According to a report published Friday by Citizen Lab, the University of Toronto research group, his own phone was hacked with Pegasus spyware while that inquiry was under way.

Kouloglou, a Greek former MEP with the left-wing SYRIZA party, served as a substitute member of the PEGA committee, the parliamentary body formed in 2022 to examine the use of Pegasus and similar spyware across EU member states.

Citizen Lab found forensic evidence of three separate infections on his iPhone, one in October 2022 and two more in March 2023, while the committee was drafting its findings.

The spyware was Pegasus, made by Israel’s NSO Group, and Citizen Lab says it identified it with high confidence. The October 2022 infection landed while Kouloglou was in hospital for a scheduled procedure.

The other two arrived within a day of each other in March 2023, as he travelled between Athens and Brussels during the final stretch of negotiations over the committee’s report.

What Citizen Lab has not done is name who ordered the hack. The exploit relied on a previously patched Apple vulnerability that had not yet been installed on Kouloglou’s device, a zero-click method needing no action from the target.

Researchers linked the infrastructure behind it to a campaign already used against journalists elsewhere in Europe, pointing to an NSO government client rather than the company itself, though that client remains unidentified.

NSO licenses Pegasus exclusively to government agencies, but that is not the same as naming an attacker. No country has been identified as the operator, and Citizen Lab’s report is explicit that attribution stops there.

Kouloglou called the intrusion “reckless” and said he intends to sue NSO Group. He told researchers he only learned of the infections in May, after a lawyer referred him to Citizen Lab for a phone check. NSO Group did not respond to requests for comment from either Citizen Lab or the reporters who covered the findings.

The European Parliament, asked about the case, did not address Kouloglou’s situation directly. A spokesperson said the institution’s IT security team “constantly monitors cybersecurity threats” and that spyware-screening tools have been available to members since 2022, the same year the PEGA committee was formed.

A follow-up report adopted by parliament last month called for extending that screening to every device MEPs use for parliamentary business.

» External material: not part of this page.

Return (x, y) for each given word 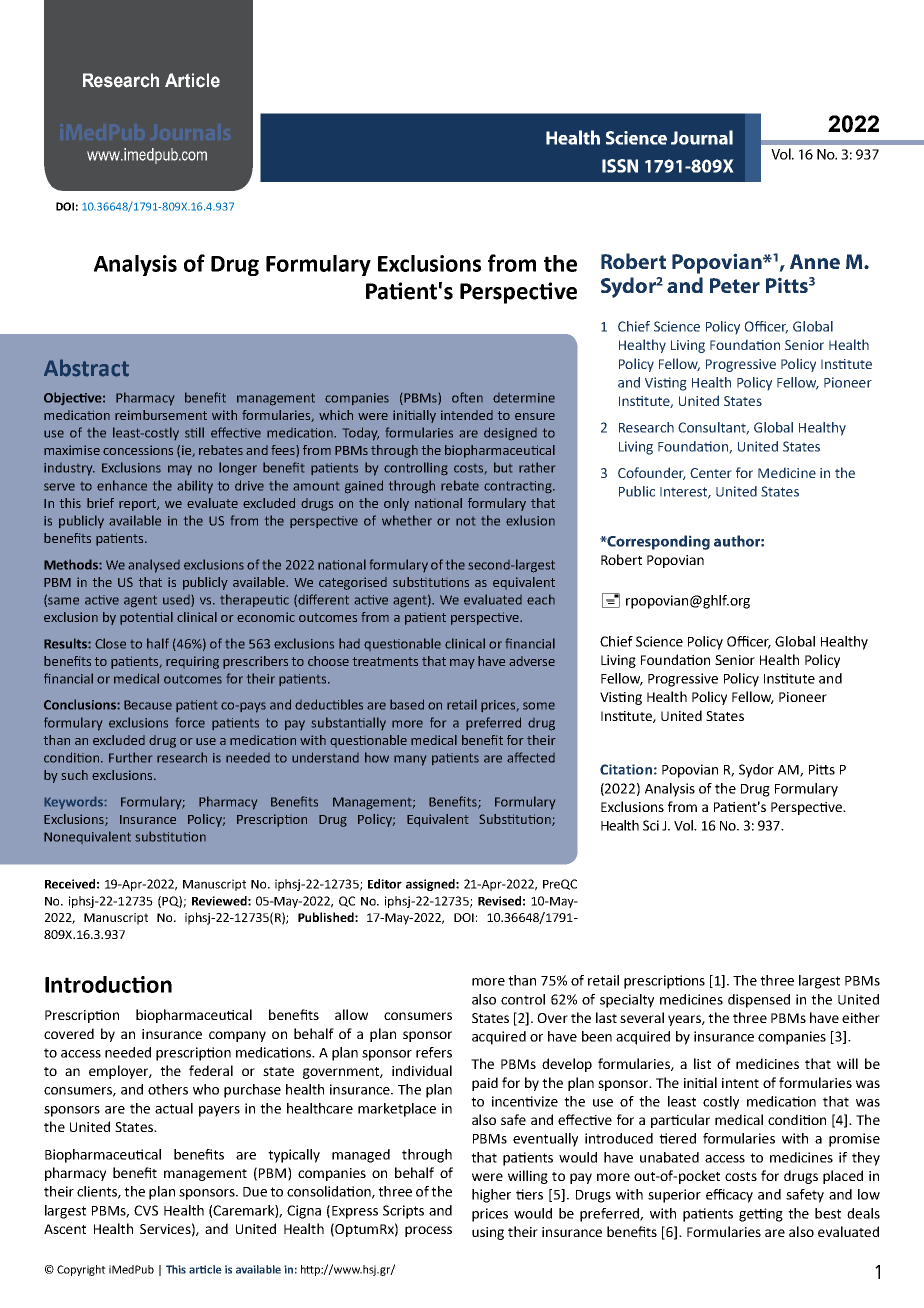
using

Other members of the PEGA committee were quick to react. German MEP Hannah Neumann called for parliament to finally implement the committee’s original recommendations, which have largely sat untouched since 2023.

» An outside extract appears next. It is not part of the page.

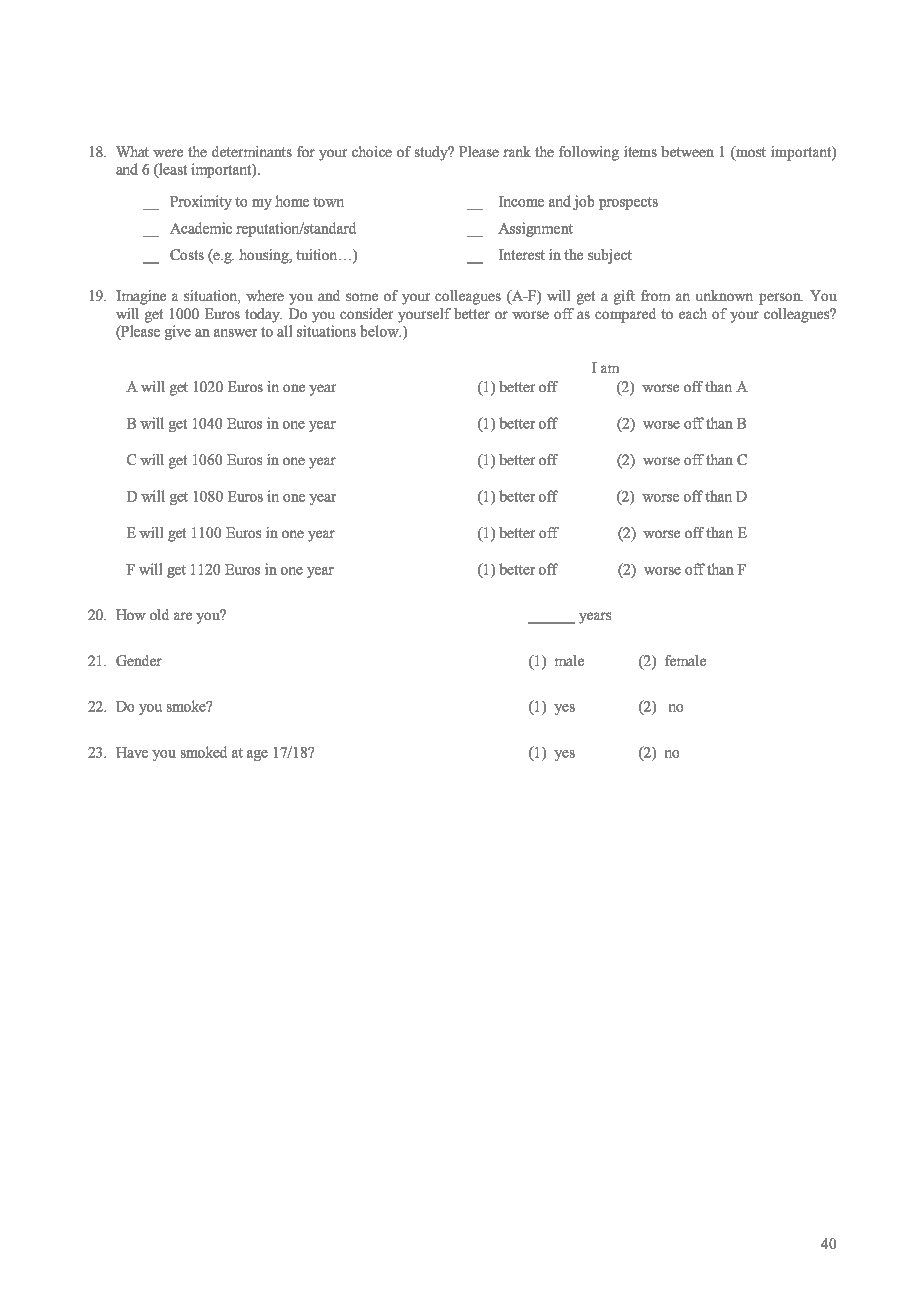  I want to click on below, so click(380, 331).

Ron Deibert, Citizen Lab’s director, described the case as “ironic” given Kouloglou’s role investigating the same technology that was used against him, and warned that an unregulated spyware industry corrodes trust in democratic institutions well beyond any single target.

The PEGA committee’s 2023 report had already concluded that Pegasus and comparable tools were misused in Poland, Hungary, Greece and Spain, and called for tighter EU-wide controls on their sale and use. Little of that has translated into binding law.

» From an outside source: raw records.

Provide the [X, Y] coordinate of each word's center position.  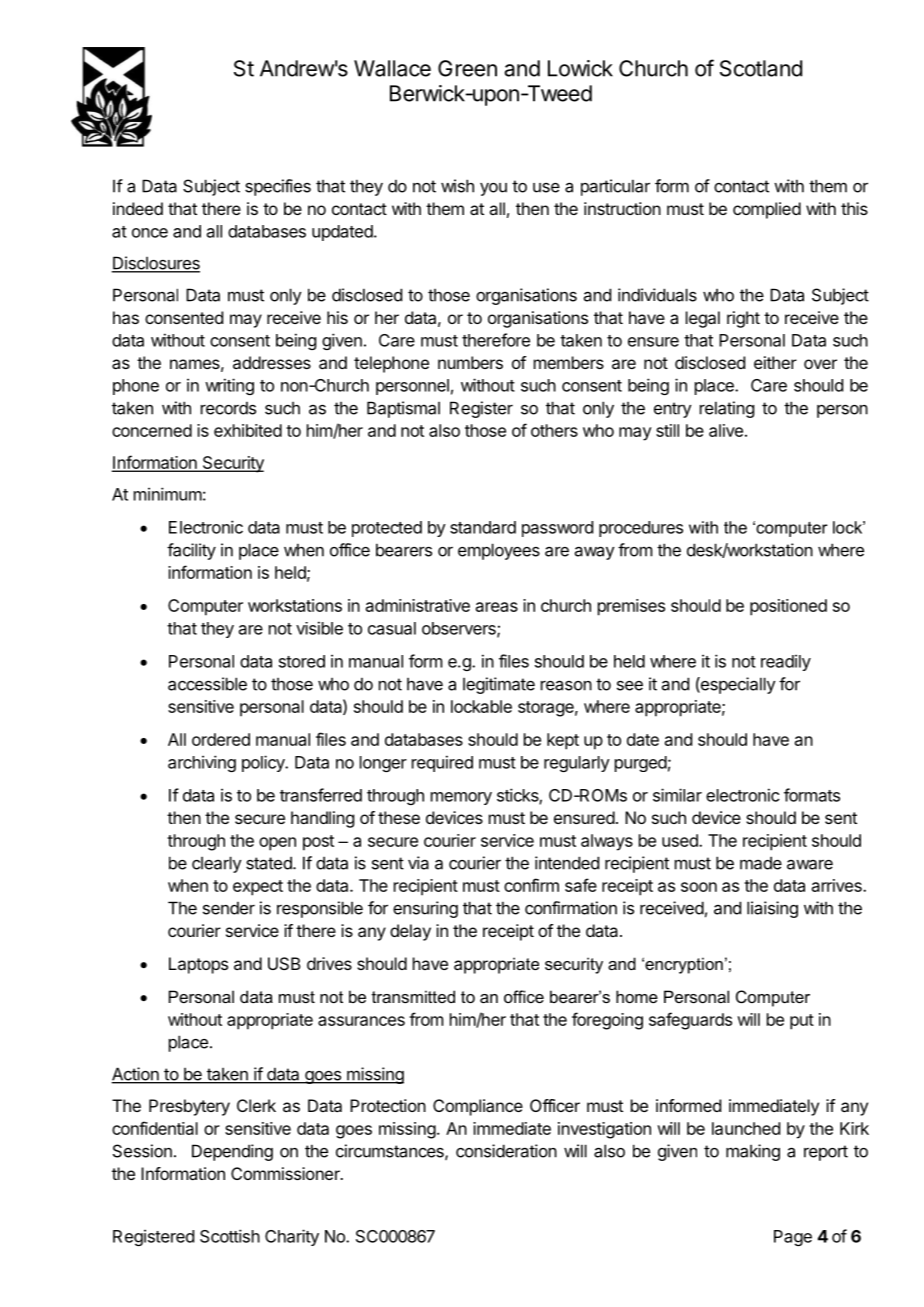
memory [461, 798]
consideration [506, 1151]
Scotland [761, 68]
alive [726, 430]
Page [793, 1238]
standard [483, 527]
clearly [216, 864]
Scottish [230, 1236]
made [761, 863]
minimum [168, 494]
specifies [278, 187]
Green [467, 68]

A separate case out of Bulgaria, where leaked export licences showed a Sofia-based NSO affiliate shipping surveillance equipment to intelligence agencies from Azerbaijan to the UAE, suggests the enforcement gap the committee warned about has only widened since.

Even outside the Pegasus market proper, cheaper commercial spyware sold to European law enforcement, like the fake WhatsApp app built by Italy’s SIO, shows how far the underlying problem has spread beyond a single vendor.

Kouloglou’s case adds a personal detail to what has largely been an abstract policy fight. The people who spent two years documenting spyware abuse for the European Parliament were plausible targets for the tool they were scrutinising, and at least one of them was hit while the ink on the findings was still drying.